Posted for Macquarie University
Written by Mary O’Malley, mary.omalley@mq.edu.au
Some of the world’s most deadly and drug-resistant pathogens work collaboratively to become more powerful and infectious, a new study has found.
Dr Lucie Semenec and researchers from Macquarie University and University of Newcastle have characterised for the first time the mutually beneficial relationship between Klebsiella pneumoniae and Acinetobacter baumannii, microorganisms responsible for such conditions as pneumonia, urinary tract infections and bloodstream infections.
Due to their multiple drug resistance, these two notorious pathogens are on a World Health Organisation priority list for urgent need of new antibiotics. These pathogens are commonly present in polymicrobial infections, acute and chronic diseases caused by various combinations of viruses, bacteria, fungi and parasites. Some studies in the US and Europe have found them co-existing in about 40 percent of all hospitalised patients.
“This research is significant because diagnostic methods commonly look for the most dominant pathogen and therefore treatment is targeted at that,” says Dr Semenec.
“New drugs now can be informed in future research by the molecular mechanisms we find in this work,” says Dr Semenec.
The Nature Communications study outlines how Klebsiella feeds Acinetobacter through its metabolic by-products. In return, Acinetobacter protects Klebsiella from high concentrations of drugs through antibiotic-degrading enzymes that it secretes.
“We have found that they have a mutually beneficial relationship to one another that enables Klebsiella to survive in antibiotic concentrations significantly higher than it can on its own,” Dr Semenec says.
Co-lead author, Associate Professor Amy Cain of Macquarie University, says the research highlights the pressing need for improved screening for mixed infections in hospital settings.
“It’s important to understand that together these bugs are more infectious, more resistant to treatment and they feed off each other,” she says.
The study investigated two strains previously co-isolated from a single lung infection and examined them using multiple screening and analysis mechanisms, from microscopy to genomics and infections in living organisms. It involved a team of researchers from Macquarie University and University of Newcastle.

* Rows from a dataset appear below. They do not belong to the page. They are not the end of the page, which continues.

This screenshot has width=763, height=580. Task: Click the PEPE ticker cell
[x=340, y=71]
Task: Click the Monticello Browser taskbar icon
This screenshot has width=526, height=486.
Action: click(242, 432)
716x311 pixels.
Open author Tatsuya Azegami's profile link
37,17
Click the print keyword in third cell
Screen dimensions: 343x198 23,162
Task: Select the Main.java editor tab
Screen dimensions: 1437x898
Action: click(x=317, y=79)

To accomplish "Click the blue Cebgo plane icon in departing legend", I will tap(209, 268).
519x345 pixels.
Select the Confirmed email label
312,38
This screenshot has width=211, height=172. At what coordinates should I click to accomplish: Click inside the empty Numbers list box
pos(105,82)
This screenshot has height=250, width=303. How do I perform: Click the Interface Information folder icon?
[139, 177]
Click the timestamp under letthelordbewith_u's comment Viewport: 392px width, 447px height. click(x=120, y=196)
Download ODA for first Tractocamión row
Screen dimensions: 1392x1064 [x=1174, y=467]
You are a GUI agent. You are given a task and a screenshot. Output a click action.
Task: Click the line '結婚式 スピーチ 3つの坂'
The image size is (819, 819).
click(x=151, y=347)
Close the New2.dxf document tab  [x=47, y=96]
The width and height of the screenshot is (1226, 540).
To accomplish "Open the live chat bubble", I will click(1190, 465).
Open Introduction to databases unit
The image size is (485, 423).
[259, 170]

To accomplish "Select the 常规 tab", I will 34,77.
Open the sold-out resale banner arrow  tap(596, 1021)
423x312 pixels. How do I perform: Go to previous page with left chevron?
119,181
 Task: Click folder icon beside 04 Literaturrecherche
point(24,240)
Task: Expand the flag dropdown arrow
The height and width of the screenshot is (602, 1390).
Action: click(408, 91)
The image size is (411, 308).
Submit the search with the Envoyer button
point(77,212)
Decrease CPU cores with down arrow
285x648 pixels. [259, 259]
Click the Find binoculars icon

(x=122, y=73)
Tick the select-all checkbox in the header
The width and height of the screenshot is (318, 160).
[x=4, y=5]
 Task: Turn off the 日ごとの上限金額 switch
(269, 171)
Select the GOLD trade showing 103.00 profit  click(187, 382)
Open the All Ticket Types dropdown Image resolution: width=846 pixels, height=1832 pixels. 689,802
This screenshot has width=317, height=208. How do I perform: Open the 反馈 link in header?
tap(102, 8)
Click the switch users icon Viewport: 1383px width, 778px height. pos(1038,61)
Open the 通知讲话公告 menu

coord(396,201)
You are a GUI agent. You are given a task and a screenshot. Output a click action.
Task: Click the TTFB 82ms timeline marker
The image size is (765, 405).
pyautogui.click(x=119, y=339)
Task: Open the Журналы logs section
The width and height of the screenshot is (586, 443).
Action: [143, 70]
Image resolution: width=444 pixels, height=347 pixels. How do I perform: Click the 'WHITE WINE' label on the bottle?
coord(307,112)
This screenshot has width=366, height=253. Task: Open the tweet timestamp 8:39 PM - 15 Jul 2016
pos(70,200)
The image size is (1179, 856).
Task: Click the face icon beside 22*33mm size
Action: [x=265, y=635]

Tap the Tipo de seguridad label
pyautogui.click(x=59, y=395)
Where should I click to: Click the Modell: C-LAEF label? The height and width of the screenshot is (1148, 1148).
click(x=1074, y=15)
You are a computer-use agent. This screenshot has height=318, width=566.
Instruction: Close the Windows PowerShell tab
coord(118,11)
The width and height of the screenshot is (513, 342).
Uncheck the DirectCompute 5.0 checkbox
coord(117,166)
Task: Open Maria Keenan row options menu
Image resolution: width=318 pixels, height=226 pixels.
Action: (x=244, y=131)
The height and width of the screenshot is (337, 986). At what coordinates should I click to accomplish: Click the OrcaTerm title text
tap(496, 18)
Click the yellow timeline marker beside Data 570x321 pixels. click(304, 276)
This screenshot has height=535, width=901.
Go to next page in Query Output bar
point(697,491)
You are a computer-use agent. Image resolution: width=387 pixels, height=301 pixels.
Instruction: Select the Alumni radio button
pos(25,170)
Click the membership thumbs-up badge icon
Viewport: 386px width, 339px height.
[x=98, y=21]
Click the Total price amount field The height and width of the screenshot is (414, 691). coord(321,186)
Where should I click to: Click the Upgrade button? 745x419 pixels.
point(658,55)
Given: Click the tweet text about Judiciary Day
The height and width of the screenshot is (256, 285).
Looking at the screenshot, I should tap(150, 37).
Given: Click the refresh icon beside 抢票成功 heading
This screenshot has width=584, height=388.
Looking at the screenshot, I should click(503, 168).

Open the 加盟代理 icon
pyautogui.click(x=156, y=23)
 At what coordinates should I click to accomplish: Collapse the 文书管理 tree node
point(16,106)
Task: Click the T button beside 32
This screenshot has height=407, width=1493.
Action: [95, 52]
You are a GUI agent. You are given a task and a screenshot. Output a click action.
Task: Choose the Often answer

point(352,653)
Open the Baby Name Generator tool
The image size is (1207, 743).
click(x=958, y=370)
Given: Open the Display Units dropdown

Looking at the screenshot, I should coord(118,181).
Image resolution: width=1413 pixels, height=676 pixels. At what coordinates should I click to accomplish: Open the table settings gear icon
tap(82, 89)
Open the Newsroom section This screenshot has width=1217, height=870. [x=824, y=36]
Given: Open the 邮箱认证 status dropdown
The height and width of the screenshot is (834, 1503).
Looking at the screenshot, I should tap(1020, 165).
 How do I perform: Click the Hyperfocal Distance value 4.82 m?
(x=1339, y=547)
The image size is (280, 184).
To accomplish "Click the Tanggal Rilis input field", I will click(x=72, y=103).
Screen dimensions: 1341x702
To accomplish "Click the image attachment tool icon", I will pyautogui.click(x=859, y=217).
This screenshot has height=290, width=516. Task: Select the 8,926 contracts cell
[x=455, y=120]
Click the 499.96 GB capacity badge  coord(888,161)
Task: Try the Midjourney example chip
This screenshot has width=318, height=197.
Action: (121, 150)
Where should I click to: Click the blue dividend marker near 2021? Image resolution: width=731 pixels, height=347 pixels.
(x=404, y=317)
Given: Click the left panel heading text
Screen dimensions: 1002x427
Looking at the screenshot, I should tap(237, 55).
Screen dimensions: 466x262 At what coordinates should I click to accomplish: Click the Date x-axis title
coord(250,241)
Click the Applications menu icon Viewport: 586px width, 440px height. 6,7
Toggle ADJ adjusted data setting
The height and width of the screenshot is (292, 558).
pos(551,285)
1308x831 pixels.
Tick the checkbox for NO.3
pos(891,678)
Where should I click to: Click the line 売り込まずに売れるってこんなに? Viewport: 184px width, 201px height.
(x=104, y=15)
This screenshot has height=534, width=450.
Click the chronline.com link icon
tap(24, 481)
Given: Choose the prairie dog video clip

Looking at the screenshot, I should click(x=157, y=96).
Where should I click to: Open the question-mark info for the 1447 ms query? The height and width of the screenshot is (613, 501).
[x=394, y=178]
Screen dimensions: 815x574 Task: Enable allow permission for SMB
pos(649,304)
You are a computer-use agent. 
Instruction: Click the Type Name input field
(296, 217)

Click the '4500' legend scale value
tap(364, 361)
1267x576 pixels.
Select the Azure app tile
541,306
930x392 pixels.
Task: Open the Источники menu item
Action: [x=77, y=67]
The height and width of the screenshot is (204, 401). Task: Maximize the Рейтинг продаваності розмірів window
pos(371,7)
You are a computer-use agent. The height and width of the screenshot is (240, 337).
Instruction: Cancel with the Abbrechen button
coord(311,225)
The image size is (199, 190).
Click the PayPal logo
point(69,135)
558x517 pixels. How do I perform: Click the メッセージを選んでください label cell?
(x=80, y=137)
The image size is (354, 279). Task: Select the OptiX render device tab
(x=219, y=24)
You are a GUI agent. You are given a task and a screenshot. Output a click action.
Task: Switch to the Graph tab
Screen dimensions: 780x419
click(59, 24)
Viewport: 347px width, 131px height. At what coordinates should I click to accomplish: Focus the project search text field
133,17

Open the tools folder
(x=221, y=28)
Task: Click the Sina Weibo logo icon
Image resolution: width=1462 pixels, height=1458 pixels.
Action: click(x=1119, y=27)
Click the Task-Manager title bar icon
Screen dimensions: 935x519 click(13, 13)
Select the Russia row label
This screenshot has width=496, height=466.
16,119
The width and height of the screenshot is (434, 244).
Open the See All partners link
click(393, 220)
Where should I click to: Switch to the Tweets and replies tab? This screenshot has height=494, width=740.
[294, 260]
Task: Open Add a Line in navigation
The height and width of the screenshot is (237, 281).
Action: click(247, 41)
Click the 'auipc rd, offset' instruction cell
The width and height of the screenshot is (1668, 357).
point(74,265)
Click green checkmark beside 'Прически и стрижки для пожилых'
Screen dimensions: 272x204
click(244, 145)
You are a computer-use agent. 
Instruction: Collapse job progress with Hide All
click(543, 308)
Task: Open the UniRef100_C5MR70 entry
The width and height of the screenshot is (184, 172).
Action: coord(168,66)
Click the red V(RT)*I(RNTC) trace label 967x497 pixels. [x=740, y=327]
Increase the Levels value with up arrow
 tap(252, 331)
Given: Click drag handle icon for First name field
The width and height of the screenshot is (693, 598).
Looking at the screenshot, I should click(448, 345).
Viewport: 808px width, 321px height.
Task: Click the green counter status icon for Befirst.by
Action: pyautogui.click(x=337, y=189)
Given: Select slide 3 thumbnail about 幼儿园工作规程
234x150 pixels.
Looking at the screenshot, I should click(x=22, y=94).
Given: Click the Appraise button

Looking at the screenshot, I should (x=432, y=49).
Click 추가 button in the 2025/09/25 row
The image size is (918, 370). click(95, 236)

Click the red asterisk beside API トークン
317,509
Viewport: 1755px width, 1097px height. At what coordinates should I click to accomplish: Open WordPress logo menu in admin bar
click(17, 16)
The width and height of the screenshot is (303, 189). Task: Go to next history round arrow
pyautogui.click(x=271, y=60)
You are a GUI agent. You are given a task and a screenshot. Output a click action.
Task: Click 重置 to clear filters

“Rather like photographing a sculpture from different angles so you can see it its entirety, we really needed a combination of methods to understand this interaction,” Dr Semenec says.
Caterpillar in vivo infection studies allowed the researchers to uncover that these two pathogens are more deadly when they co-infect. These experiments were performed using the ethical Galleria mellonella (greater wax moth larvae) animal model alternative at the Macquarie Galleria Research Facility, the first of its kind in Australia.